File upload script apparently not executing until upload has completed - php

I have an odd problem: I've got an AJAX file uploader (fineuploader, as it happens), with a server-side script (PHP) that handles the upload. Although the uploader has an "allowedExtensions" setting, I want the allowed extensions to be specified on the server side, so my upload handler checks the file extension and returns an error response if the file's extension is not allowed.
The problem I'm having is that whereas in my dev environment the upload handler returns this response straight away (as expected) and the upload stops, on another server the upload goes ahead and the response is only returned after the upload has completed. Which potentially means a very long wait before receiving an error message.
Looking at the network info in developer tools, it seems the browser is waiting for a response the whole time, and (on the problematic server) only receives it after the upload has completed, which seems to suggest that on the server the upload handler script is actually not being executed until after all the data has been received.
It seems to me that the most likely culprit is some setting to do with how PHP handles uploads / multi-part form data, but I can't figure out what that might be. Would be grateful for any advice!
Update:
It seems the problem is the same on both servers (I just didn't notice the lag on one). So it seems my upload handler script is not executing until the file transfer has completed (this seems likely because the script checks the filename early on and throws an Exception if the extension is wrong, so it should respond quickly once it's started. Also, it always responds almost immediately when the upload has completed - however long that takes - suggesting that's when it's being executed).
Is this just a feature of how PHP handles multi-part form data? Is there any way of allowing the script to respond immediately if the filename is unsuitable?

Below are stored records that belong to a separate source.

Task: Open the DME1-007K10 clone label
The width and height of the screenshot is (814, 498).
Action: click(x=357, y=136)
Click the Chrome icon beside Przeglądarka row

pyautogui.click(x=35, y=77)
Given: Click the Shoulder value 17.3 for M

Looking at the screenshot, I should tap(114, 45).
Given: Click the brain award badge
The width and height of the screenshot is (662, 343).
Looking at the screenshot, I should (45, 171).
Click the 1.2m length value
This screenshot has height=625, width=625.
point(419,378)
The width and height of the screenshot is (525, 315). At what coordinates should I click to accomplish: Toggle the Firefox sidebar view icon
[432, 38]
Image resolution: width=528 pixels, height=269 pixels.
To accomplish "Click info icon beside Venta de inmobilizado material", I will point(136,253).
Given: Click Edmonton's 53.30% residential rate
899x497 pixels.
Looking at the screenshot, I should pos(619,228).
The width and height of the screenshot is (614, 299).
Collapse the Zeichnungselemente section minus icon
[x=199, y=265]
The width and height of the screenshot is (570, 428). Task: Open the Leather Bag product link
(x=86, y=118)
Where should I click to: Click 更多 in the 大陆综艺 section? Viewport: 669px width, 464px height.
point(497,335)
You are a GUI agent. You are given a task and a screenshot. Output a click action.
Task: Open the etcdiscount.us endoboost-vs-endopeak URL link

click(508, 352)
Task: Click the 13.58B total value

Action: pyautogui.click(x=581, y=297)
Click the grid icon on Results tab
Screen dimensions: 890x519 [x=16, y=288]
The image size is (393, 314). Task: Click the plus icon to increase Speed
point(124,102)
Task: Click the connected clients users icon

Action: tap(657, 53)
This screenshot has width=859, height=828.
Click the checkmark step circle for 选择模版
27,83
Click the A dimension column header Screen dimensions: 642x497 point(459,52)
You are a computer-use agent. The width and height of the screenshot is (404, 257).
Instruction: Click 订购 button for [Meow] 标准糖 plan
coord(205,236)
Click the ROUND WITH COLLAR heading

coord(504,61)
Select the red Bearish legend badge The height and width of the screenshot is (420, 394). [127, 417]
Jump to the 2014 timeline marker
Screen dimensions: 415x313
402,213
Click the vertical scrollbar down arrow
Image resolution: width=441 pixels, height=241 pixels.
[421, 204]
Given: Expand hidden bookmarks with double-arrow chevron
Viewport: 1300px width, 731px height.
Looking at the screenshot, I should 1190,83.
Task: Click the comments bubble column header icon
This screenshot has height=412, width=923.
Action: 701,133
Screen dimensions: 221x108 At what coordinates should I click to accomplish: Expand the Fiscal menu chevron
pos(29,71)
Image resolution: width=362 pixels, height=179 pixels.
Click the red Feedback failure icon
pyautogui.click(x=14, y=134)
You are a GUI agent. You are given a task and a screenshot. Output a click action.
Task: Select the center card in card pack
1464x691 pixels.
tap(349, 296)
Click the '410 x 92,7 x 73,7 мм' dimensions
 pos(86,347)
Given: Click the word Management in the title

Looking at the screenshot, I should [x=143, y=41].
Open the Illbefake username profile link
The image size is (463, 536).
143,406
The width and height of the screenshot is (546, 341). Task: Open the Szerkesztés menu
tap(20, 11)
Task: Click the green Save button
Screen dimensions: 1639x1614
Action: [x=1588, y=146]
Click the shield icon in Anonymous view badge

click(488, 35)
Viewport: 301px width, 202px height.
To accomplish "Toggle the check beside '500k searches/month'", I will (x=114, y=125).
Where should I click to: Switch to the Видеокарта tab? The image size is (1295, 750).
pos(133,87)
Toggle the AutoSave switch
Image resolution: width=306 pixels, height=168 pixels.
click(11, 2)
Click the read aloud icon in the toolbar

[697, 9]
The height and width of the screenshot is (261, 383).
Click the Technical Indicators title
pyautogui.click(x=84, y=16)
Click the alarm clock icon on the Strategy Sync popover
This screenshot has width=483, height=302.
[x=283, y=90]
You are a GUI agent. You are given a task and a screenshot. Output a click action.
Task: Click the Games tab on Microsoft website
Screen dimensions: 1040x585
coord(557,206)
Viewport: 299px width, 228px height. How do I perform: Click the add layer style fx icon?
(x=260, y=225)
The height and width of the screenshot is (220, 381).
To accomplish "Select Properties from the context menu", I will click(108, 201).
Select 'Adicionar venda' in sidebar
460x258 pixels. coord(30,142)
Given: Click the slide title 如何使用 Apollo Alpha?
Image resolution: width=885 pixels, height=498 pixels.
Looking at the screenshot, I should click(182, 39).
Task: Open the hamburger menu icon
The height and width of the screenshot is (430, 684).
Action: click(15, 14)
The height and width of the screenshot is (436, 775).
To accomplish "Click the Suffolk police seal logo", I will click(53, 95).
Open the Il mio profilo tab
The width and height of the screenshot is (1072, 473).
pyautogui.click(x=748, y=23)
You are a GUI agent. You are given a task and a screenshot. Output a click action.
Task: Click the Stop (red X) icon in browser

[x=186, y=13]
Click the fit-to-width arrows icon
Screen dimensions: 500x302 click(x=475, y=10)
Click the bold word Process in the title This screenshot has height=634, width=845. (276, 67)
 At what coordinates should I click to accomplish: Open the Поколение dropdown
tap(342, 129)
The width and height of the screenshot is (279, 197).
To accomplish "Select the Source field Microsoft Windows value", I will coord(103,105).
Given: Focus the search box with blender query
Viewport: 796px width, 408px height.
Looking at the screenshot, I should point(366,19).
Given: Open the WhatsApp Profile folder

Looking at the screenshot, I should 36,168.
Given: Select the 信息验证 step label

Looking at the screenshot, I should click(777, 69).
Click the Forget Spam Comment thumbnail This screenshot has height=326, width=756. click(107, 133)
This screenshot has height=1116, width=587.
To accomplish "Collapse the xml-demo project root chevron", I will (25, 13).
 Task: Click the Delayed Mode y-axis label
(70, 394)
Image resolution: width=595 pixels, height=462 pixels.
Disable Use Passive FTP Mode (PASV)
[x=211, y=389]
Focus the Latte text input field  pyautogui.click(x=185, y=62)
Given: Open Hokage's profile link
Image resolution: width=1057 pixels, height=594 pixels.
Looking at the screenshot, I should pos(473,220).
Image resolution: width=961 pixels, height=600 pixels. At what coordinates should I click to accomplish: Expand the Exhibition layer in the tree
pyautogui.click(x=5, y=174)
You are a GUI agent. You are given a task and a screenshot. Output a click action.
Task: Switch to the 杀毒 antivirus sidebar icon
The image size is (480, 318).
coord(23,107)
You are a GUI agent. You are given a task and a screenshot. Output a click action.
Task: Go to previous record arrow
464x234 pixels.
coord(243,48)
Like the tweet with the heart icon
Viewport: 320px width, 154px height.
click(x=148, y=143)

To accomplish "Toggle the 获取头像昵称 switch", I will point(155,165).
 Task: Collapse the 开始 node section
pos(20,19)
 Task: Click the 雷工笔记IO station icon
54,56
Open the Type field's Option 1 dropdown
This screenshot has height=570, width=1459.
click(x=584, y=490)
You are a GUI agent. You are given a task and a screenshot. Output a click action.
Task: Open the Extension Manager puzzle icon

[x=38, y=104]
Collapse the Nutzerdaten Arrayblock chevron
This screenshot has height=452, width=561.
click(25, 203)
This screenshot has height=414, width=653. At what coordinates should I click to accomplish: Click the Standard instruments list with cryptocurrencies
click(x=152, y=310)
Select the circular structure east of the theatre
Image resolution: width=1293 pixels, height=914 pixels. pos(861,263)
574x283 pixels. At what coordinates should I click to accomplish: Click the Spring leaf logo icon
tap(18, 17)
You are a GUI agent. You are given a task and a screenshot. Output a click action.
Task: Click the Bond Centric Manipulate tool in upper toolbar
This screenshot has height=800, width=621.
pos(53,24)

It could be as simple as the dev server being really fast to receive the file and respond as fast. If the dev server is on your own machine or a local dev server, 100mbits connexion makes even the pretty large file blazingly fast while on a production server that is often outside of the current network, the upload is long...
Sadly no, it's not possible for PHP to respond before the request being complete because thats the very nature of HTTP. You can cut off the connection once the request is sent and not read the response but you can't expect to receive a response until the whole request is sent. Although i used to do this with my friends, that is cut them off and answer before the end of the question, i can ensure you that only humans are capable of that feat! Oh and dont do that, it breaks friendships
o multipart doesn't mean chunked upload, it means the message is separated into different parts using a message boundary to separate the different element. If the process started before the whole request was sent anyway, you'd need to integrate mechanisms to detect if a certain part of your request was completely uploaded which would make the web even harder to program than it is now!
You can look at this for an example of what a multipart request looks like htmlcodetutorial.com/forms/form_enctype.html

Related

Process Uploaded file on web server without storing locally first?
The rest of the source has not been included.